**TEXT PROVIDED**
Starting my own Digital Art Buisness
Updated: Apr 7
So Last year in December, after at least a year of prodding from my frustrated husband, I opened my first digital art shop. My goal is to sell the art and designs I was making as I practiced digital art while illustrating my first and now second picture books.
To start this story, I’ll tell you two things about me. As a child, I lived in my own worlds of creativity. To survive the wild and sometimes super 80s childhood I had, my primary way of expressing myself came out in the form of creative arts.
I would draw and write stories every day of my life since I was at least 5 years old. It has always been my reset point in life, and sometimes when I am at my most stressed I do it as a relief.
I practiced drawing all the Disney characters by pausing the movies at scenes I wanted to draw. Then I would draw quick trying to recreate as much as I could, before I had to re-pause and find the exact pose again.
I have gaps in my life when I stopped drawing and writing too, in my late teens when I thought it was uncool. But when I decided two years ago, to illustrate the picture book I wrote for my kids several years before, again drawing was very much in the forefront of my life.
I tried mediums, such as watercolor and colored pencil. I found them hard to keep out and organized. Being the mother of two small children, meant my expensive art supplies became communal tools if I forgot to put them away, even for a second.
I gave digital art a try. I realized why the pull to digital art was so strong for me. It was two reasons; it was easy (easy clean up, easy on the go, easy to show off/upload) and it brought out my love of observation out again, as I take my supplies on the go to see in person wherever I wanted to draw or write.

**DATA SHOWN**
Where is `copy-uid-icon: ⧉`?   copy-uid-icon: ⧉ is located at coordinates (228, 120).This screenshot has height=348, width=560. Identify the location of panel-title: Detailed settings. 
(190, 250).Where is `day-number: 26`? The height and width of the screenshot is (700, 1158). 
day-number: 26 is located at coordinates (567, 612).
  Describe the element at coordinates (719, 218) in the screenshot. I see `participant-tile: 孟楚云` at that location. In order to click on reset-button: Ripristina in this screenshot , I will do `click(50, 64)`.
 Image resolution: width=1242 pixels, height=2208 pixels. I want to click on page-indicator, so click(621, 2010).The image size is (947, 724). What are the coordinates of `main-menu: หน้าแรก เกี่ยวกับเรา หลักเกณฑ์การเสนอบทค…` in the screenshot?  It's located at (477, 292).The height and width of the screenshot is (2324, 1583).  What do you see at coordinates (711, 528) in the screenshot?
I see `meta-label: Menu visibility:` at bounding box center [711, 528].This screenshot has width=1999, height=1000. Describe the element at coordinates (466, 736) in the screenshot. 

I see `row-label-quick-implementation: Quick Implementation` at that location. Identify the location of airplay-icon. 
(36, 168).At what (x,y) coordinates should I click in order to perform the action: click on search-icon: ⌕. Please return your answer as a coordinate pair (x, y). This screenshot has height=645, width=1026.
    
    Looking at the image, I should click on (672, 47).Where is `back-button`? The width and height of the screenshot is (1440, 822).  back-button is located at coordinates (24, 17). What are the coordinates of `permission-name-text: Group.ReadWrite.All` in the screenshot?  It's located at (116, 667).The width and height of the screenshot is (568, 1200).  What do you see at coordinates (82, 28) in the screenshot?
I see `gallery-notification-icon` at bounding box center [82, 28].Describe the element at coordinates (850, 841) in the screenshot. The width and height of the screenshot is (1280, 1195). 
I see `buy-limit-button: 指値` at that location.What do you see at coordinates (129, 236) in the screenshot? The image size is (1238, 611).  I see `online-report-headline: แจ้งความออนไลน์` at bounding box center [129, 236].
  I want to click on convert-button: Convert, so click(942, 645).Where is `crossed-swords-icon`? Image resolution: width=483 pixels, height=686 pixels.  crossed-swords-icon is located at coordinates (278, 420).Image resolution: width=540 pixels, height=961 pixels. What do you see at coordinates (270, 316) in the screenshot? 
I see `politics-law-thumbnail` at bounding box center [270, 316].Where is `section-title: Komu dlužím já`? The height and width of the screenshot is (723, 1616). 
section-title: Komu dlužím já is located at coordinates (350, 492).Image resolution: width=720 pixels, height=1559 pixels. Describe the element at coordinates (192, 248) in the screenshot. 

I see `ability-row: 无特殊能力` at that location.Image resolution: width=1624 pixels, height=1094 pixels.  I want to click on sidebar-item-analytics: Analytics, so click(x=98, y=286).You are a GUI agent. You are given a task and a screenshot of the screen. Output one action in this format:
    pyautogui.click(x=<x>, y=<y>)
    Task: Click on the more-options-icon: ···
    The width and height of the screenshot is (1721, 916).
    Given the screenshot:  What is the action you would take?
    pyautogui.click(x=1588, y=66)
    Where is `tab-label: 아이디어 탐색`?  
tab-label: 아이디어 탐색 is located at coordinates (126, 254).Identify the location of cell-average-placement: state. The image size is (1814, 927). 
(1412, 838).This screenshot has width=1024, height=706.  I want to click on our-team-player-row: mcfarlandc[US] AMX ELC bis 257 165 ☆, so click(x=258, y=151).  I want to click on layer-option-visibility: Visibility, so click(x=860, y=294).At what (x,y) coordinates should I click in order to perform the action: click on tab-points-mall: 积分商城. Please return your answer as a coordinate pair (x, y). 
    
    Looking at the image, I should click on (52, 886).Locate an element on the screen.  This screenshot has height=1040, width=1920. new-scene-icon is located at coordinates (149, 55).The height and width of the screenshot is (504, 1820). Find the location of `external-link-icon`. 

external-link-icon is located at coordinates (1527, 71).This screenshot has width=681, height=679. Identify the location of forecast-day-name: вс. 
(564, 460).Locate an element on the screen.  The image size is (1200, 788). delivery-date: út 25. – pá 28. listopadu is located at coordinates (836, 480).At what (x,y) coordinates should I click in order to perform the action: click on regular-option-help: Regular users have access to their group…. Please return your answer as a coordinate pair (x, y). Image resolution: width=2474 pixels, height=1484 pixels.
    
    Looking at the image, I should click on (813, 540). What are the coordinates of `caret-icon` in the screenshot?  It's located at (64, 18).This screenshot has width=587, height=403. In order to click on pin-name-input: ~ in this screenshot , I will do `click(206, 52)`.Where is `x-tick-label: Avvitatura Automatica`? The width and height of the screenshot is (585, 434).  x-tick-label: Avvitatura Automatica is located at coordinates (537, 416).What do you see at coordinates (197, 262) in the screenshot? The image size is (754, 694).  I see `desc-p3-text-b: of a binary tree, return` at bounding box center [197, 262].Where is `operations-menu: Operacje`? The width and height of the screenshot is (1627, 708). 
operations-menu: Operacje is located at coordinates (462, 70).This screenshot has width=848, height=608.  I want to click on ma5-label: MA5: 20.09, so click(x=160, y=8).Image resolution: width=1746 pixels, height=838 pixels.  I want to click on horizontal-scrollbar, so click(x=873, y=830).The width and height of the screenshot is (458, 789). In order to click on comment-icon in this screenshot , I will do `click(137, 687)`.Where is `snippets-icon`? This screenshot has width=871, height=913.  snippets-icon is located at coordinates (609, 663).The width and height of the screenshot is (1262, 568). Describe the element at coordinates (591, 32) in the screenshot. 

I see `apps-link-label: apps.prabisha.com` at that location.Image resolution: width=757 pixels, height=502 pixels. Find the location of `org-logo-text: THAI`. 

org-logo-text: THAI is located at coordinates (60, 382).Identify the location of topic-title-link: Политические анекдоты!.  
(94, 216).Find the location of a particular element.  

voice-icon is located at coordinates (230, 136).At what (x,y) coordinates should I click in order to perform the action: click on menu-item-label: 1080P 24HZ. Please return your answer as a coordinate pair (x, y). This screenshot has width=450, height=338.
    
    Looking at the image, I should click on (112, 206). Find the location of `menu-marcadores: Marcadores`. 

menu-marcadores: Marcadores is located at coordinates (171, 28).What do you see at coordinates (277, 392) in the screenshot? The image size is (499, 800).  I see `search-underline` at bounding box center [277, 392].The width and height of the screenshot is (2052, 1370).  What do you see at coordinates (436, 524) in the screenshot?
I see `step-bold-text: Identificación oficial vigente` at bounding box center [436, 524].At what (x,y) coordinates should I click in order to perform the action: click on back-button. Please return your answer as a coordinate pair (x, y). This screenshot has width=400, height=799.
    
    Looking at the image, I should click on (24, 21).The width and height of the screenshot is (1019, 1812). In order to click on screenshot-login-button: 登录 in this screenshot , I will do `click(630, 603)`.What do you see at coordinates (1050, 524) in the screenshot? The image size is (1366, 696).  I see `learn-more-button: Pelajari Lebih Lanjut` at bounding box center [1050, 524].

**TASK OBJECTIVE**
In the post about starting a digital art business, which two mediums did the writer try before turning to digital art? Please set the rows aside; they aren't needed here.

**YOUR SOLUTION**
Watercolor and colored pencil.